Collected data entries:
-- -- --
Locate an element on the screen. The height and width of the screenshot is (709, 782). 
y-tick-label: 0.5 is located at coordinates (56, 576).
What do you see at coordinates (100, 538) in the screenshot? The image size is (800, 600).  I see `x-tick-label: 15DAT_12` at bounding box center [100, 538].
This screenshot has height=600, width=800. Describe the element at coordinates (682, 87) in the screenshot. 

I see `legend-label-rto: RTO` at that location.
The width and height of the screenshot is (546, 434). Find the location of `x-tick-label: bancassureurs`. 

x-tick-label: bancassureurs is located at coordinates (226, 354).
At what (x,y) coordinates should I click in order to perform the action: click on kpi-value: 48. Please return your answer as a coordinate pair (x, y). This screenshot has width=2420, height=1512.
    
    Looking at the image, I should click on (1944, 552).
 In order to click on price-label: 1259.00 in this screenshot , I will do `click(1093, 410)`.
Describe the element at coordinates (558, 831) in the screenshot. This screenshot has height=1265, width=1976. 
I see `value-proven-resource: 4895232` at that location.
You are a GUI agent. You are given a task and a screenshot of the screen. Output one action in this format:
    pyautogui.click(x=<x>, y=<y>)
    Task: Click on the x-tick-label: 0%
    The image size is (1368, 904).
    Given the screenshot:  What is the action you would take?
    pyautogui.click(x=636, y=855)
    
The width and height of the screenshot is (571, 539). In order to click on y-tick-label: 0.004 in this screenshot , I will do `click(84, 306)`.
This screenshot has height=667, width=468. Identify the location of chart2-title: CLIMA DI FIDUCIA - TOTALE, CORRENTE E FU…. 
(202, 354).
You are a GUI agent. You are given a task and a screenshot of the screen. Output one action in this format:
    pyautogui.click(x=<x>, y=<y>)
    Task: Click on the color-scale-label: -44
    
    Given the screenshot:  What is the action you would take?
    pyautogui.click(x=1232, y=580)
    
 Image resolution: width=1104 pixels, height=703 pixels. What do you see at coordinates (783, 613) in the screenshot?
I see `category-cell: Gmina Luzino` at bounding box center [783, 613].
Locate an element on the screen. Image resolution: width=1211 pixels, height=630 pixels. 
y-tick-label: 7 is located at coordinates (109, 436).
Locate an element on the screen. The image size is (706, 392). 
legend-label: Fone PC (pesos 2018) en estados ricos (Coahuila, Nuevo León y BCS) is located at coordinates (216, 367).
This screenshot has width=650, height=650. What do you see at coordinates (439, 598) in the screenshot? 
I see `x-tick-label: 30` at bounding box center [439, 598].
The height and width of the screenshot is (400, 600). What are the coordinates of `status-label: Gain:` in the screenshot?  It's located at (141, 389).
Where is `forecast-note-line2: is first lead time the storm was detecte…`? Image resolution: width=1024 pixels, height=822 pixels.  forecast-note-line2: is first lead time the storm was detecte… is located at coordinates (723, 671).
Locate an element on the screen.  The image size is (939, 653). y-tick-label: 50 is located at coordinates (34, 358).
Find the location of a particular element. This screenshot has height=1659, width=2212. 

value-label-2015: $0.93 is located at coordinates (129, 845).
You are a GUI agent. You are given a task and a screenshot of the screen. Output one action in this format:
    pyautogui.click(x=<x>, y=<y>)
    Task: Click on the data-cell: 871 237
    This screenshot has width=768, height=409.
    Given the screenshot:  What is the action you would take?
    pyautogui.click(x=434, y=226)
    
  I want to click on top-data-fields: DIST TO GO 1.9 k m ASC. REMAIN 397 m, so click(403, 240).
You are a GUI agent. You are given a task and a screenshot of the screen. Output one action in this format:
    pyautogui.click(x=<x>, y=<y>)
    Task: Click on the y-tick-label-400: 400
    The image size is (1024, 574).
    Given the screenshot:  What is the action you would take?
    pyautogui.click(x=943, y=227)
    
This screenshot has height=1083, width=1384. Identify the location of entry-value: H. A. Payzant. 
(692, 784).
-- -- --
### THE TASK
Please reproduce every item above word for word.

### WRITTEN SOLUTION
Locate an element on the screen. The height and width of the screenshot is (709, 782). 
y-tick-label: 0.5 is located at coordinates (56, 576).
What do you see at coordinates (100, 538) in the screenshot? The image size is (800, 600).  I see `x-tick-label: 15DAT_12` at bounding box center [100, 538].
This screenshot has height=600, width=800. Describe the element at coordinates (682, 87) in the screenshot. 

I see `legend-label-rto: RTO` at that location.
The width and height of the screenshot is (546, 434). Find the location of `x-tick-label: bancassureurs`. 

x-tick-label: bancassureurs is located at coordinates (226, 354).
At what (x,y) coordinates should I click in order to perform the action: click on kpi-value: 48. Please return your answer as a coordinate pair (x, y). This screenshot has width=2420, height=1512.
    
    Looking at the image, I should click on (1944, 552).
 In order to click on price-label: 1259.00 in this screenshot , I will do `click(1093, 410)`.
Describe the element at coordinates (558, 831) in the screenshot. This screenshot has height=1265, width=1976. 
I see `value-proven-resource: 4895232` at that location.
You are a GUI agent. You are given a task and a screenshot of the screen. Output one action in this format:
    pyautogui.click(x=<x>, y=<y>)
    Task: Click on the x-tick-label: 0%
    The image size is (1368, 904).
    Given the screenshot:  What is the action you would take?
    pyautogui.click(x=636, y=855)
    
The width and height of the screenshot is (571, 539). In order to click on y-tick-label: 0.004 in this screenshot , I will do `click(84, 306)`.
This screenshot has height=667, width=468. Identify the location of chart2-title: CLIMA DI FIDUCIA - TOTALE, CORRENTE E FU…. 
(202, 354).
You are a GUI agent. You are given a task and a screenshot of the screen. Output one action in this format:
    pyautogui.click(x=<x>, y=<y>)
    Task: Click on the color-scale-label: -44
    
    Given the screenshot:  What is the action you would take?
    pyautogui.click(x=1232, y=580)
    
 Image resolution: width=1104 pixels, height=703 pixels. What do you see at coordinates (783, 613) in the screenshot?
I see `category-cell: Gmina Luzino` at bounding box center [783, 613].
Locate an element on the screen. Image resolution: width=1211 pixels, height=630 pixels. 
y-tick-label: 7 is located at coordinates (109, 436).
Locate an element on the screen. The image size is (706, 392). 
legend-label: Fone PC (pesos 2018) en estados ricos (Coahuila, Nuevo León y BCS) is located at coordinates (216, 367).
This screenshot has width=650, height=650. What do you see at coordinates (439, 598) in the screenshot? 
I see `x-tick-label: 30` at bounding box center [439, 598].
The height and width of the screenshot is (400, 600). What are the coordinates of `status-label: Gain:` in the screenshot?  It's located at (141, 389).
Where is `forecast-note-line2: is first lead time the storm was detecte…`? Image resolution: width=1024 pixels, height=822 pixels.  forecast-note-line2: is first lead time the storm was detecte… is located at coordinates (723, 671).
Locate an element on the screen.  The image size is (939, 653). y-tick-label: 50 is located at coordinates (34, 358).
Find the location of a particular element. This screenshot has height=1659, width=2212. 

value-label-2015: $0.93 is located at coordinates (129, 845).
You are a GUI agent. You are given a task and a screenshot of the screen. Output one action in this format:
    pyautogui.click(x=<x>, y=<y>)
    Task: Click on the data-cell: 871 237
    This screenshot has width=768, height=409.
    Given the screenshot:  What is the action you would take?
    pyautogui.click(x=434, y=226)
    
  I want to click on top-data-fields: DIST TO GO 1.9 k m ASC. REMAIN 397 m, so click(403, 240).
You are a GUI agent. You are given a task and a screenshot of the screen. Output one action in this format:
    pyautogui.click(x=<x>, y=<y>)
    Task: Click on the y-tick-label-400: 400
    The image size is (1024, 574).
    Given the screenshot:  What is the action you would take?
    pyautogui.click(x=943, y=227)
    
This screenshot has height=1083, width=1384. Identify the location of entry-value: H. A. Payzant. 
(692, 784).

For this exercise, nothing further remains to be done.